Le Jour se Lève (1939, Marcel Carné) [r]
Marcel Carné’s landmark of France’s poetic-realism cinema announces itself at the outset as the story of a murderer (Jean Gabin, who else?) sitting in a room and contemplating the chain of events that led to his crime. The context we receive is almost disappointing in its straightforwardness, though there is occasion for a bizarre, flamboyant performance by Jules Berry (the two men are juggling the same two women, and neither shows human regard for their lovers even though it’s clear we’re meant to see Gabin as the less flawed, more kindhearted character) who breaks through the convention a bit.
Ruggles of Red Gap (1935, Leo McCarey) [r]
The classic 1930s rags-to-riches comedy formula gets one of its most refined workouts here, one that’s more wry than funny (its more cathartic moments suggest a class-reversal of Boudu Saved from Drowning), in a film about a British manservant gambled away to a couple of ragtag new-money Americans during a drunken game of cards.
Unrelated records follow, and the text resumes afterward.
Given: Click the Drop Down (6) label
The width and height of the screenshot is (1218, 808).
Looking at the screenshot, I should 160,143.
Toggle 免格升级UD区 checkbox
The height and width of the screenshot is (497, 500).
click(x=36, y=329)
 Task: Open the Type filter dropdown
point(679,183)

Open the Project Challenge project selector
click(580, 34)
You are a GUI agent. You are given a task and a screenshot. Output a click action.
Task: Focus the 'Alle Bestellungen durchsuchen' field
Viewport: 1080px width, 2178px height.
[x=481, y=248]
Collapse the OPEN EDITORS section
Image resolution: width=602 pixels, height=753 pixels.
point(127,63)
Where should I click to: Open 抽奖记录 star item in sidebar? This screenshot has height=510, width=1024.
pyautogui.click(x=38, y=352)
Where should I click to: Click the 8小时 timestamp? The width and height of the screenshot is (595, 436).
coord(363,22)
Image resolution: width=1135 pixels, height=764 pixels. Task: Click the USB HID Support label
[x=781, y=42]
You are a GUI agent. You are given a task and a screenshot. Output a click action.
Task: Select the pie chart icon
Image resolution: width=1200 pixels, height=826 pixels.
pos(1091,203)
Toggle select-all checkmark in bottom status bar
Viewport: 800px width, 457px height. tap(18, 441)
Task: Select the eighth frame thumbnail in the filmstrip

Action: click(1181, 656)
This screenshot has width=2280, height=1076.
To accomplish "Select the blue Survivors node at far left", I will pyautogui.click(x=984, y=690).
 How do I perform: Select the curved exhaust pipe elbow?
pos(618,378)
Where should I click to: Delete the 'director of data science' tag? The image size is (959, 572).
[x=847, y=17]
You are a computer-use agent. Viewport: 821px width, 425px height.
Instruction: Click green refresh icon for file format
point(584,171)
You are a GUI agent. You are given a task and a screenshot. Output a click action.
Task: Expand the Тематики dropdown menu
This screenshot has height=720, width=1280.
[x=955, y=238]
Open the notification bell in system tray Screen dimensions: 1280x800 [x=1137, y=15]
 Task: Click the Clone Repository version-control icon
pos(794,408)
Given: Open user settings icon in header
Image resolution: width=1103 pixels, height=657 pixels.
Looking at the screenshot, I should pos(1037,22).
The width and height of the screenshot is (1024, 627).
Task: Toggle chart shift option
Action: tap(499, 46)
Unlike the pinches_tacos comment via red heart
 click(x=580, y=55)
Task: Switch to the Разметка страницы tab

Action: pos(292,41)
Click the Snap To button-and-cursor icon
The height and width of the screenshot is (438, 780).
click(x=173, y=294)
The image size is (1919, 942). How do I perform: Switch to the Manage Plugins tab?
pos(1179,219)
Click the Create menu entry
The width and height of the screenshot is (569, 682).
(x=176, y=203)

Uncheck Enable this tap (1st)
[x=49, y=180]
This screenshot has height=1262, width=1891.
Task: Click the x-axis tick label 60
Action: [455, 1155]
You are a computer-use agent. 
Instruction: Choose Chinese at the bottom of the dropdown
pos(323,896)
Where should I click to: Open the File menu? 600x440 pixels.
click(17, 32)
As the disputed Ruggles, Laughton’s facial expressions and restraint throughout the first act are marvelous, but the screenplay by Walter DeLeon and Harlan Thompson forces his transition too quickly and, while it has some fun with the weird contrast of a butler having more regard for social mores and classes than his down-to-earth boss, its situations never attain the kind of levity you hope for in a film like this.